Penny Daniels is an American speechwriter, author, communications coach, and a former television news anchor who once interviewed notorious killer Charles Manson and hosted the TV show A Current Affair.

== Early life and education ==

Born as Elizabeth Penny Comm, Daniels is a native of Highland Park, Illinois. She earned a Bachelor's degree from the University of Michigan in 1977 and a Master's degree in Broadcast Journalism from Northwestern University in 1980.

== Professional career ==

Daniels began her career in 1980 at the CBS affiliate in Green Bay Wisconsin, then moved to Buffalo, New York to report and anchor newscasts at WKBW-TV, the ABC affiliate. From there she moved to Washington, D.C., where she was a reporter and anchor at WJLA-TV, the ABC station from 1985 to 1988. In the late 1980s and early 1990s, Daniels was an anchor at WSVN-TV in Miami, where she was the first woman to solo anchor a nationally syndicated, tabloid-style magazine program Inside Story which syndicated as "Inside Report." The program only ran from 1989 to 1990, but, according to local ratings, was hugely popular in Miami where it beat the famous A Current Affair, then-anchored by Maury Povich and at the time aired on competing station WCIX-TV (now WFOR-TV). Shortly before leaving WSVN, Daniels was caught on the air telling a producer "You suck!" "I'm sorry I said it," Daniels later said, according to a report in the Chicago Sun-Times on March 22, 1993. "I don't usually lose my temper when I'm doing a newscast."

In April 1993, Daniels joined WBBM-TV in Chicago, Illinois as an anchor and reporter.
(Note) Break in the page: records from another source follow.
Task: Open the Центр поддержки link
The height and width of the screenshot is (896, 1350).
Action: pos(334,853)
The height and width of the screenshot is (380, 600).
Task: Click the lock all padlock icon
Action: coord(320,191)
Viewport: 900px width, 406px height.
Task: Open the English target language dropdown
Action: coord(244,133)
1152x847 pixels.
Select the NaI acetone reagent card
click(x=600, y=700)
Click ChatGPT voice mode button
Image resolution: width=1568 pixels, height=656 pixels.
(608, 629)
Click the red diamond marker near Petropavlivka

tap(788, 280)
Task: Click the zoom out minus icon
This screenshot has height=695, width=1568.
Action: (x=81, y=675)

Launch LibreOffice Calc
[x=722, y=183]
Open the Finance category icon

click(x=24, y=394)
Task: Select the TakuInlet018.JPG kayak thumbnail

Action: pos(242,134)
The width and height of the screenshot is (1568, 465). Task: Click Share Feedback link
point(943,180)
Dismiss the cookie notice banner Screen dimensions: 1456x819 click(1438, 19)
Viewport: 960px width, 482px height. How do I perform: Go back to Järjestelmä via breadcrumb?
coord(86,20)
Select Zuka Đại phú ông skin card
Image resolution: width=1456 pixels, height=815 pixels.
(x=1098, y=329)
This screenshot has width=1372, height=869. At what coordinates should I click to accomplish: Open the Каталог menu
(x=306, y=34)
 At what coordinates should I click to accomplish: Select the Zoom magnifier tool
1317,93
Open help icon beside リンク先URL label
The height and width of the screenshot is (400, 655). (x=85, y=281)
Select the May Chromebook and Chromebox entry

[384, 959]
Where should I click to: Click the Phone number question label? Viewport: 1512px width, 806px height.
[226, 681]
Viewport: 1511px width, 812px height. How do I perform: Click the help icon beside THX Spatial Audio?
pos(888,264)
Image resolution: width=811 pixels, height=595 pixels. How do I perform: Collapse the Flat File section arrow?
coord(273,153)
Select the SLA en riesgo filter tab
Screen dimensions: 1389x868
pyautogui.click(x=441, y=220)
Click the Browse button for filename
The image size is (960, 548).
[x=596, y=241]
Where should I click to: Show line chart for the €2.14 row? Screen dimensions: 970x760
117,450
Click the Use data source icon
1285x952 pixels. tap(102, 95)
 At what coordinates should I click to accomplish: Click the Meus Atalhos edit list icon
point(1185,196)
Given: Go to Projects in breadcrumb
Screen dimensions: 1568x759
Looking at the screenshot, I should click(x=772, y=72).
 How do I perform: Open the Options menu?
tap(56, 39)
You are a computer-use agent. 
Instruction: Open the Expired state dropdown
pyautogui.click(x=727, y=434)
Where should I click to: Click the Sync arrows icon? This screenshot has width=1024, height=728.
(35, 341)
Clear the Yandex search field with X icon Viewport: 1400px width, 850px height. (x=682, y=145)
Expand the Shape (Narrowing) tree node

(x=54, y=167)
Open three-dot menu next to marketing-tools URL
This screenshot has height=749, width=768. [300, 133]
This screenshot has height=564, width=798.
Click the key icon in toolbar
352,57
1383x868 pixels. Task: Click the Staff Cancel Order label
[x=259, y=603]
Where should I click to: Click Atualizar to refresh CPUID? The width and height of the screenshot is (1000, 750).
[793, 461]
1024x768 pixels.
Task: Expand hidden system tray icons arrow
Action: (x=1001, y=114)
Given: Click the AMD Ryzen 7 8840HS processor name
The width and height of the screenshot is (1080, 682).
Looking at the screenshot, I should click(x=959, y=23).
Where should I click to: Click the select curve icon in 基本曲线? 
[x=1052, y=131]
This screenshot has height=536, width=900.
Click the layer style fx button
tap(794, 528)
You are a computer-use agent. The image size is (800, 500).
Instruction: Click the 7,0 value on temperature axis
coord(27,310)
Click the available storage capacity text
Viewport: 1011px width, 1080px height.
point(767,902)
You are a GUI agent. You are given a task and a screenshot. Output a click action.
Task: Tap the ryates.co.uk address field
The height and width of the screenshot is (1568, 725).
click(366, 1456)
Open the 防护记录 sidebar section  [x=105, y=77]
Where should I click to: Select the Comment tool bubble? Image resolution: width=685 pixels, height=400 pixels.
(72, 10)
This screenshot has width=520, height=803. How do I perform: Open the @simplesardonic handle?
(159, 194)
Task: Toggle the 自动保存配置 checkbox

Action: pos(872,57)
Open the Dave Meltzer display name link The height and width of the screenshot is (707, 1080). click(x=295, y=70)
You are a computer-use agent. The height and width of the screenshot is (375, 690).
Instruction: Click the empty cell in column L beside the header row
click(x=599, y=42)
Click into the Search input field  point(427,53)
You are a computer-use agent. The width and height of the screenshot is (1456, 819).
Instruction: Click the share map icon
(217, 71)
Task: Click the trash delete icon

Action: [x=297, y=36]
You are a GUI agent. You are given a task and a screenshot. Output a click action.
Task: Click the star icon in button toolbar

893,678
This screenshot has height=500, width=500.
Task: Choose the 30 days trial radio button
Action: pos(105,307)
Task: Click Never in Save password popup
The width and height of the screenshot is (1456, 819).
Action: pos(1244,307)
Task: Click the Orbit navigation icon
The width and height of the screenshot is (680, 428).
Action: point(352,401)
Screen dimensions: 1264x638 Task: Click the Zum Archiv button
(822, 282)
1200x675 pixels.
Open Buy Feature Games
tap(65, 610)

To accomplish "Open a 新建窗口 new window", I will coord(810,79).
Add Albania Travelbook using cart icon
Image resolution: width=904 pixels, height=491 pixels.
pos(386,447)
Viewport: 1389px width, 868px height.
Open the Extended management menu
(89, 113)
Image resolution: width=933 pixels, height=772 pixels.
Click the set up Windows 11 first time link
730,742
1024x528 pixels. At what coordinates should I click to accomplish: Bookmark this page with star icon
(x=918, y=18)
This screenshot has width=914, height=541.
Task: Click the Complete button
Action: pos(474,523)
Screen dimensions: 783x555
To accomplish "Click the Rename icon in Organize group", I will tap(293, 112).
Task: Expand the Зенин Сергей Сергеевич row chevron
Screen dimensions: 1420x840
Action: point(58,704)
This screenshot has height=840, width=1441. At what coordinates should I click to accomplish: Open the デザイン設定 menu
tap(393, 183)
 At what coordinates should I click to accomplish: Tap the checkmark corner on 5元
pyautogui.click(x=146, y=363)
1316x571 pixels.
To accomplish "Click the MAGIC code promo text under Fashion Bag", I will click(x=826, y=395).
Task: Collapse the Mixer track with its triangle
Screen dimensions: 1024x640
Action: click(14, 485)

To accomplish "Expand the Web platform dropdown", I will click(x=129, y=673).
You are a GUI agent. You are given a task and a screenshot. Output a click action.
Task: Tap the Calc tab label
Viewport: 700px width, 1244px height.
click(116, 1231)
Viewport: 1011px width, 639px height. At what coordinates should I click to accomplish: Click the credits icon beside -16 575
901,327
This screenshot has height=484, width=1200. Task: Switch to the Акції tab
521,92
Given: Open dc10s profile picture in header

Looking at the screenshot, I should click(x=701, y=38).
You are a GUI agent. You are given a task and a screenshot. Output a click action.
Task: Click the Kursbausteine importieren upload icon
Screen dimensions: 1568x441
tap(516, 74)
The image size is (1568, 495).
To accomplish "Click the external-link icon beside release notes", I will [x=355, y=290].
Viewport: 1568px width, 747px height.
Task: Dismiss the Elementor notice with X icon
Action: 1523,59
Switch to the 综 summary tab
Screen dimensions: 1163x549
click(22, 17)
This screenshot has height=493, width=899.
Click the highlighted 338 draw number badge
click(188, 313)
In mid-1993, Daniels and Joan Lovett began anchoring the station's new noon newscast.

In September 1994, Daniels left WBBM to join A Current Affair as a New York-based weekday host. She hosted the show until September 1995, when she shifted to being a correspondent for the program's weekday editions and the anchor of the show's weekend edition. The show went off the air in 1996.

In 1998, Daniels joined KHQ-TV in Spokane, Washington. In October 2000, Daniels left the TV news business to work as a communications consultant and trainer in Washington, D.C.

In 2003, Daniels and two partners created the communications consulting and coaching firm, 3D Communications, with offices located across the country. Daniels also interviewed infamous criminal Charles Manson in 1989.

== Personal life ==

Daniels has two grown daughters, both of whom live in New York City. She lives in Chicago. She currently owns the firm Penny Daniels Communications, LLC.